Neugebauer has surrounded May with a blue-chip cast led by Lucas Hedges as Daniel, a wryly amusing family observer ("We're liberal Upper West Side atheistic Jewish intellectuals -- and we really like German choral music") who begins to dread seeing Gladys for fear of detecting further signs of slippage. Admitting, with a mix of candor and shame, that he stopped responding to her late-night visits, he says, "I'd just go to the door and look through the peephole to make sure she was okay, and then I'd watch this weird little convex image of her turn around in the hallway and go back into her apartment." Later, he says, with no small tenderness, "Her mind was smashed to pieces, and the person she used to be hadn't really been around for a long time...But the pieces were still her pieces." Hedges' work is all the more touching for its restraint, which hints at a deep well of carefully held-back feelings.

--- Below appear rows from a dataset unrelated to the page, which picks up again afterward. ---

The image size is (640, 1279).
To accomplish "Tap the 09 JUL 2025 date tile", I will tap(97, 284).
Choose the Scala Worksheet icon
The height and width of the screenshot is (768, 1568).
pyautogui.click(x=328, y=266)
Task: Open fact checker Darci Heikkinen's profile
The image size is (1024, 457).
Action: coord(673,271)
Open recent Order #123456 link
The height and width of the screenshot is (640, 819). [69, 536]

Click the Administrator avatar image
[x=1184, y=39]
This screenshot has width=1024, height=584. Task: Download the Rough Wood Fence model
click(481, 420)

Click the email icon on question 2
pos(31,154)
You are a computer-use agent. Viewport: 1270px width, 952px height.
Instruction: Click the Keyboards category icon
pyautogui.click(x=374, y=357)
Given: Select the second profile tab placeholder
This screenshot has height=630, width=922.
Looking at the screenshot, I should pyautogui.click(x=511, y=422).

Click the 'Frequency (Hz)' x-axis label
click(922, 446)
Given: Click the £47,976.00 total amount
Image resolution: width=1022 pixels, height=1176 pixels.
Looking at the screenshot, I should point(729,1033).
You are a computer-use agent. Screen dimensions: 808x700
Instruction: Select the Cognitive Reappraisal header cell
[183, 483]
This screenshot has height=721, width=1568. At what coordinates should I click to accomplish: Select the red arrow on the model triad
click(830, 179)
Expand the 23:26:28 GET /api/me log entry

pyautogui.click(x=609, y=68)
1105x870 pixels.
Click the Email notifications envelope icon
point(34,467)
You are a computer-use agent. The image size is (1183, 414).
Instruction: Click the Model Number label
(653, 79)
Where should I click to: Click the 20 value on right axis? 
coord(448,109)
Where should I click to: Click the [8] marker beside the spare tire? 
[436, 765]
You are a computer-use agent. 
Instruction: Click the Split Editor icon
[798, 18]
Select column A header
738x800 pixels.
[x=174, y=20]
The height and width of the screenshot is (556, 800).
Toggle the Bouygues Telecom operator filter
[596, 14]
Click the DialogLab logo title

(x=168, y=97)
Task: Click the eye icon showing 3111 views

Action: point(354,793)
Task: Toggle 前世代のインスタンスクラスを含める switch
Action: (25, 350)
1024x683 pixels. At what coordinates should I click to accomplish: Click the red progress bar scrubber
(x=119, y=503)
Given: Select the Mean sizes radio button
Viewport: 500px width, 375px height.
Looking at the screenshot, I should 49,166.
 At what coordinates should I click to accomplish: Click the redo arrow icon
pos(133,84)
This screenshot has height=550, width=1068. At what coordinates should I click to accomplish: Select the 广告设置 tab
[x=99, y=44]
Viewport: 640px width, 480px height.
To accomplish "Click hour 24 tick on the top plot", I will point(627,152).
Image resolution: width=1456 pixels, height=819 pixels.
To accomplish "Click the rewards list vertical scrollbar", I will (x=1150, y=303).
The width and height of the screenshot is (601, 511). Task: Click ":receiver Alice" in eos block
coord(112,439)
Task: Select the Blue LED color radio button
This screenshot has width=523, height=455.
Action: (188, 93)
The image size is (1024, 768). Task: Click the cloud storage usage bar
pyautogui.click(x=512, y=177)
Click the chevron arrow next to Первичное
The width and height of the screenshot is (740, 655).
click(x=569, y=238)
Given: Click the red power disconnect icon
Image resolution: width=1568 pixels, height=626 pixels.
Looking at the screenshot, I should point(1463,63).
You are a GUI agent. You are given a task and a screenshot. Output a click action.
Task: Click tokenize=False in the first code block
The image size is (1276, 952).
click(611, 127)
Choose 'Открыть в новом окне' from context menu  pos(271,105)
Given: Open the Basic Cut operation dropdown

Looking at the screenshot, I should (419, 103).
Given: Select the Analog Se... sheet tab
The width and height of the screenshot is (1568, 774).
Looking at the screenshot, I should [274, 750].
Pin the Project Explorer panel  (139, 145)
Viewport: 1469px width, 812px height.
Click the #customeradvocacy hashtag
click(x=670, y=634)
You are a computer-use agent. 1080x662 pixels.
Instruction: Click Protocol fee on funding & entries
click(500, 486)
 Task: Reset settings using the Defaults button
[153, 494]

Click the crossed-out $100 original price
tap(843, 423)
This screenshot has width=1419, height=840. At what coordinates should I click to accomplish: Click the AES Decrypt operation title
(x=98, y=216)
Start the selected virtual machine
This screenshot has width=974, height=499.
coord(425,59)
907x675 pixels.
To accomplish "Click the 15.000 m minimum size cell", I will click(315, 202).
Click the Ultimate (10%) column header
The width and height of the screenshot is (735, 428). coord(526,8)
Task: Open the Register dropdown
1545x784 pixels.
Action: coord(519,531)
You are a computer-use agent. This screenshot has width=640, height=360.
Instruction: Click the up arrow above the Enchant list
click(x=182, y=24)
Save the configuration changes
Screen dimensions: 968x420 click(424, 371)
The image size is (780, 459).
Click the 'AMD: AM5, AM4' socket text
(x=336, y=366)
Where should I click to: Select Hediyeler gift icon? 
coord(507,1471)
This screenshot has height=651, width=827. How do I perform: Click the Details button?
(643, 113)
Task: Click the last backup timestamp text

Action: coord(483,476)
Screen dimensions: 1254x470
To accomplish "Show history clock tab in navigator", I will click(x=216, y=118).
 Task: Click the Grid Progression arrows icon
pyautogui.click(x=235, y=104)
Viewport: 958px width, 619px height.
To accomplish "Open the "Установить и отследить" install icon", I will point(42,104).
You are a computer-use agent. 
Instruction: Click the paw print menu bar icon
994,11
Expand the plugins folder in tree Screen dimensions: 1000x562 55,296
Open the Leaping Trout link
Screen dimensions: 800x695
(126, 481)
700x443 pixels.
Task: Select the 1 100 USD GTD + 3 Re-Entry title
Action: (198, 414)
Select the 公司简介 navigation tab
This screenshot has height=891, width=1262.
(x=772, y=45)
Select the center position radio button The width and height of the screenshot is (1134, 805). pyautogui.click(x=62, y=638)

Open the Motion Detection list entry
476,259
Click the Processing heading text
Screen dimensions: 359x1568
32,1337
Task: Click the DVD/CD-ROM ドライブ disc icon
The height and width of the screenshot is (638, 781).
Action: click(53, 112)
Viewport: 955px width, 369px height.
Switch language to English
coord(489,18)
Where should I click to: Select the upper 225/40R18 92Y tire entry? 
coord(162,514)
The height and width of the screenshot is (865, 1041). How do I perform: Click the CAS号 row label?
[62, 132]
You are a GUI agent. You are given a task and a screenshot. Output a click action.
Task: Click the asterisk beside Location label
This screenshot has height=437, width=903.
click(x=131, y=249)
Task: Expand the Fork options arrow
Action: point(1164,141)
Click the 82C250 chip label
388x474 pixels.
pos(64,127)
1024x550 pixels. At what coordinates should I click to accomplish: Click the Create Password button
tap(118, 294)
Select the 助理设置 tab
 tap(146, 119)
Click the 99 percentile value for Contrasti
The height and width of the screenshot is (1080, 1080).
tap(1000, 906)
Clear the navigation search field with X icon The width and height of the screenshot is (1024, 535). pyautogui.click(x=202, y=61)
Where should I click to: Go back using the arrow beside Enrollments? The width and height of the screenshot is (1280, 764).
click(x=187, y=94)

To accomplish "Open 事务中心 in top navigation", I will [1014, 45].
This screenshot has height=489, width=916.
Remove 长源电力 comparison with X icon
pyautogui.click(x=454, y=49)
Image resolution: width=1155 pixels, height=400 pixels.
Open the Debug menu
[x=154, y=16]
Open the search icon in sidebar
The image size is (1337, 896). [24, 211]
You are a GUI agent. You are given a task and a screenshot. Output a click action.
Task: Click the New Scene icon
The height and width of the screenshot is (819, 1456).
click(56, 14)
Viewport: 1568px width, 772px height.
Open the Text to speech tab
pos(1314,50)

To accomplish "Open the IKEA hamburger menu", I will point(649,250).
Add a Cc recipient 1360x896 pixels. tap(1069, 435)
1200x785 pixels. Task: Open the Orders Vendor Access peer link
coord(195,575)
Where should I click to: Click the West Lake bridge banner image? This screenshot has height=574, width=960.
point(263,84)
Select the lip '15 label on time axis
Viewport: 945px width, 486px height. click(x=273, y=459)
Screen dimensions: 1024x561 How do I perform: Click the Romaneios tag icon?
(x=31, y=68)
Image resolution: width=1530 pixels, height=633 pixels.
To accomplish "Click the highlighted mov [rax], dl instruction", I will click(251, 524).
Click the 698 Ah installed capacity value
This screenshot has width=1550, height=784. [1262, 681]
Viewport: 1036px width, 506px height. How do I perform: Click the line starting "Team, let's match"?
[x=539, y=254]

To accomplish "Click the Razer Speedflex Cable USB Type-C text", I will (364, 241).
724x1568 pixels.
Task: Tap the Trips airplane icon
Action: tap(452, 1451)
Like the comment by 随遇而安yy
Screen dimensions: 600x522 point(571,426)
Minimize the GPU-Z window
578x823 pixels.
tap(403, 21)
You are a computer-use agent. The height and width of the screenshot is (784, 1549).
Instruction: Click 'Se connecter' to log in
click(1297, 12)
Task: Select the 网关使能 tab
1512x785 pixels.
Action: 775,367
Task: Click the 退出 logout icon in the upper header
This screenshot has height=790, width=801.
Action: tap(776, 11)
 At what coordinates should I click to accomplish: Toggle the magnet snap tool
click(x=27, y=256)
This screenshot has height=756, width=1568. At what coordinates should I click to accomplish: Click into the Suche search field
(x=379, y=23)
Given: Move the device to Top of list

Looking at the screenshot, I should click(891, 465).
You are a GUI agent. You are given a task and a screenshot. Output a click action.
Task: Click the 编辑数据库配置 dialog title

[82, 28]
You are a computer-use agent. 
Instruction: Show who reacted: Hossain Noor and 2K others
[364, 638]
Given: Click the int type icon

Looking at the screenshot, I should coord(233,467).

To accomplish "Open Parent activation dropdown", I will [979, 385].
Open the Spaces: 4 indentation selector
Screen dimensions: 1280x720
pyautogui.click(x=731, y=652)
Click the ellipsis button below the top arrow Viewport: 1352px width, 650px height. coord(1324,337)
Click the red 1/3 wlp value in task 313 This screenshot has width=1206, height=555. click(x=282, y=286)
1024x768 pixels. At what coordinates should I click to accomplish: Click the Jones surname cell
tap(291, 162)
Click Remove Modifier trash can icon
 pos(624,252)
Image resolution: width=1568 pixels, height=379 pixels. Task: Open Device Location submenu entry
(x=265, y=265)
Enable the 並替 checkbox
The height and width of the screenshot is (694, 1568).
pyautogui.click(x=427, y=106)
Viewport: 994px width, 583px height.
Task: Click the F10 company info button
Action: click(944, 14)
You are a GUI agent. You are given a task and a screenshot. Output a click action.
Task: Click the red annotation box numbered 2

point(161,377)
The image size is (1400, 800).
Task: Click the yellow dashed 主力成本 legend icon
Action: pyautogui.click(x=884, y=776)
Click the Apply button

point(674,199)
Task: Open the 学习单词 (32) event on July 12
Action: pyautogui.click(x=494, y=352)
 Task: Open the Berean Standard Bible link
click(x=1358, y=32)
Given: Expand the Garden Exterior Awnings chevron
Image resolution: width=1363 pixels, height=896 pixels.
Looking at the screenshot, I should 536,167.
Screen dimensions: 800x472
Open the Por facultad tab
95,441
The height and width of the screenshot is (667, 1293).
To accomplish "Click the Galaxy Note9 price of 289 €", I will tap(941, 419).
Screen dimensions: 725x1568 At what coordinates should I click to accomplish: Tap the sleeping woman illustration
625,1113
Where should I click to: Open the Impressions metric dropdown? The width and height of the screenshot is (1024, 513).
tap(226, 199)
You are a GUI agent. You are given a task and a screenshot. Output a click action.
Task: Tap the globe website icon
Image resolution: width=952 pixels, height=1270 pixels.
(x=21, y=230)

Joan Allen matches him moment for moment as Ellen, who frankly resented growing up among a clamorous chorus of disputatious mid-twentieth-century Village lefties. ("My father would sit there and play devil's advocate to all my mother's friends, they'd have screaming fights until two in the morning, and then she'd get up at the crack of dawn to go stand on a milk carton in Washington Square and campaign for low-income housing. She was very impressive in her own maddening way.") Still, her brisk, brusque manner doesn't hide her essential devotion, and when she finally loses her composure, baring her rage and helplessness, is one of the production's most harrowing moments. Equally memorable is the exchange that begins with Ellen muttering, "Well, when I get senile just put a bullet through my head." Daniel, his head snapping in her direction, his eyes filled with a panic that has never before occurred to him, says, "You won't get senile." The look between them is enough to fill several plays.

Also making signal contributions are Michael Cera as a not particularly talented artist from Massachusetts whose work Gladys decides, on a whim, to exhibit -- and who ends up sleeping on a cot in the back of the gallery, serving as part-time caretaker -- and David Cromer, as Ellen's second husband, especially when he gets caught up in a maddening conversation with Gladys, now terribly deaf, that could have come from a vintage Mike Nichols-Elaine May sketch.

The Waverly Gallery poses daunting challenges to a set designer, as it requires four detailed sets; David Zinn's work here is deeply evocative of the Village, especially his rendering of Gladys' rambling, art-filled apartment. His work is aided by Tal Yarden's projections of the neighborhood in decades past (imagery that is feathered on and off the show curtain, like fragments of a dream) and Brian MacDevitt's meticulously calibrated lighting, especially a night-into-dawn sequence for the final scene. Ann Roth's costumes are exactly right for each character, from the schlumpy jeans-and-plaid-shirts combinations worn by Daniel, who is experiencing a crisis in his romantic life, to the carefully preserved 1950s suits that Gladys prefers. Leon Rothenberg's sound design figures in a couple of exquisitely timed gags centering on Gladys' misbehaving hearing aid; he also provides solid reinforcement for the melancholic incidental music.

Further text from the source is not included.